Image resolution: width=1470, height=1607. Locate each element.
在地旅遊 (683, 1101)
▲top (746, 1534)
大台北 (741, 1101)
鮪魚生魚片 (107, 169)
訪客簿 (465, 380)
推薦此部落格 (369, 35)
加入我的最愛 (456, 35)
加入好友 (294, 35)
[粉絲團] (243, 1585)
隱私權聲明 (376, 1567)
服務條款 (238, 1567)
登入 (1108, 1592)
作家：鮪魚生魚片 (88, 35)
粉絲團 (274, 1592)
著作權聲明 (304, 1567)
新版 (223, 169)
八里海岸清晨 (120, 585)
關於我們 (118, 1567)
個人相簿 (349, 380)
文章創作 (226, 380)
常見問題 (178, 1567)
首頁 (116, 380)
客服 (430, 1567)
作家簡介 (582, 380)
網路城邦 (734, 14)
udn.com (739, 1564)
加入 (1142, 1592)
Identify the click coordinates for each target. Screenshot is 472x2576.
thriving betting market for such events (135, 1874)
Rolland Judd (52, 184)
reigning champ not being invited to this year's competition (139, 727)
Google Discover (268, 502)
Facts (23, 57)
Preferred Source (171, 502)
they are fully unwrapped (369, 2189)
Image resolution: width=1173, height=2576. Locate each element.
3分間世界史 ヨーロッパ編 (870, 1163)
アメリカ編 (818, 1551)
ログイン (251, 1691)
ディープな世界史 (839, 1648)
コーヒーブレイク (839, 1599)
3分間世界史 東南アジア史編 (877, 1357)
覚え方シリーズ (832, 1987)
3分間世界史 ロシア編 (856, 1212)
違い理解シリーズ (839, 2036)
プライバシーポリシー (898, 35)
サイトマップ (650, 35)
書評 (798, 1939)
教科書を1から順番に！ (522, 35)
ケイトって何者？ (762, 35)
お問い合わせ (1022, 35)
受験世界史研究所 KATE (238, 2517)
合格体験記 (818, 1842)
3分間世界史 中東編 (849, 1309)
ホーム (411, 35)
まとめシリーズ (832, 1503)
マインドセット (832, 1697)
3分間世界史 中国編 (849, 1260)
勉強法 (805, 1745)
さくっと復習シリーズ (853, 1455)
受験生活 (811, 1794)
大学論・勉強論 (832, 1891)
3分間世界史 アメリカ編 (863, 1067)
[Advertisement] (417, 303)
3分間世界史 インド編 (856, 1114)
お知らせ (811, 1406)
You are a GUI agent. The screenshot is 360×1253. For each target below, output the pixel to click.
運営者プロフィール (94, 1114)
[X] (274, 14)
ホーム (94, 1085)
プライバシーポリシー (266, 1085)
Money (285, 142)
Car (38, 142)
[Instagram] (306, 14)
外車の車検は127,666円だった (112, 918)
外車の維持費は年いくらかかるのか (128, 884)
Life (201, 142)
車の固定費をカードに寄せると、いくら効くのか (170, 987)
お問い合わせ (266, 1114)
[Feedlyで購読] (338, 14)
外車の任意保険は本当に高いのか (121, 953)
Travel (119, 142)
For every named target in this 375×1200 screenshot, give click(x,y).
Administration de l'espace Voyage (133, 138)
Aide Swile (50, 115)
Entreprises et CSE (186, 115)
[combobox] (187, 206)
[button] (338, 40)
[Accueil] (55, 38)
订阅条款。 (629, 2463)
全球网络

▶ **Problem**
Please transcribe the entire listing exactly as given.

▶ **Result**
Image resolution: width=1470, height=1607. Locate each element.
在地旅遊 (683, 1101)
▲top (746, 1534)
大台北 (741, 1101)
鮪魚生魚片 (107, 169)
訪客簿 (465, 380)
推薦此部落格 (369, 35)
加入我的最愛 (456, 35)
加入好友 (294, 35)
[粉絲團] (243, 1585)
隱私權聲明 (376, 1567)
服務條款 (238, 1567)
登入 (1108, 1592)
作家：鮪魚生魚片 (88, 35)
粉絲團 (274, 1592)
著作權聲明 (304, 1567)
新版 (223, 169)
八里海岸清晨 (120, 585)
關於我們 (118, 1567)
個人相簿 (349, 380)
文章創作 (226, 380)
常見問題 (178, 1567)
首頁 (116, 380)
客服 (430, 1567)
作家簡介 (582, 380)
網路城邦 (734, 14)
udn.com (739, 1564)
加入 (1142, 1592)
Identify the click coordinates for each target. Screenshot is 472x2576.
thriving betting market for such events (135, 1874)
Rolland Judd (52, 184)
reigning champ not being invited to this year's competition (139, 727)
Google Discover (268, 502)
Facts (23, 57)
Preferred Source (171, 502)
they are fully unwrapped (369, 2189)
Image resolution: width=1173, height=2576. Locate each element.
3分間世界史 ヨーロッパ編 (870, 1163)
アメリカ編 (818, 1551)
ログイン (251, 1691)
ディープな世界史 (839, 1648)
コーヒーブレイク (839, 1599)
3分間世界史 東南アジア史編 (877, 1357)
覚え方シリーズ (832, 1987)
3分間世界史 ロシア編 (856, 1212)
違い理解シリーズ (839, 2036)
プライバシーポリシー (898, 35)
サイトマップ (650, 35)
書評 (798, 1939)
教科書を1から順番に！ (522, 35)
ケイトって何者？ (762, 35)
お問い合わせ (1022, 35)
受験世界史研究所 KATE (238, 2517)
合格体験記 (818, 1842)
3分間世界史 中東編 (849, 1309)
ホーム (411, 35)
まとめシリーズ (832, 1503)
マインドセット (832, 1697)
3分間世界史 中国編 (849, 1260)
勉強法 (805, 1745)
さくっと復習シリーズ (853, 1455)
受験生活 (811, 1794)
大学論・勉強論 (832, 1891)
3分間世界史 アメリカ編 (863, 1067)
[Advertisement] (417, 303)
3分間世界史 インド編 (856, 1114)
お知らせ (811, 1406)
You are a GUI agent. The screenshot is 360×1253. For each target below, output the pixel to click.
運営者プロフィール (94, 1114)
[X] (274, 14)
ホーム (94, 1085)
プライバシーポリシー (266, 1085)
Money (285, 142)
Car (38, 142)
[Instagram] (306, 14)
外車の車検は127,666円だった (112, 918)
外車の維持費は年いくらかかるのか (128, 884)
Life (201, 142)
車の固定費をカードに寄せると、いくら効くのか (170, 987)
お問い合わせ (266, 1114)
[Feedlyで購読] (338, 14)
外車の任意保険は本当に高いのか (121, 953)
Travel (119, 142)
For every named target in this 375×1200 screenshot, give click(x,y).
Administration de l'espace Voyage (133, 138)
Aide Swile (50, 115)
Entreprises et CSE (186, 115)
[combobox] (187, 206)
[button] (338, 40)
[Accueil] (55, 38)
订阅条款。 (629, 2463)
全球网络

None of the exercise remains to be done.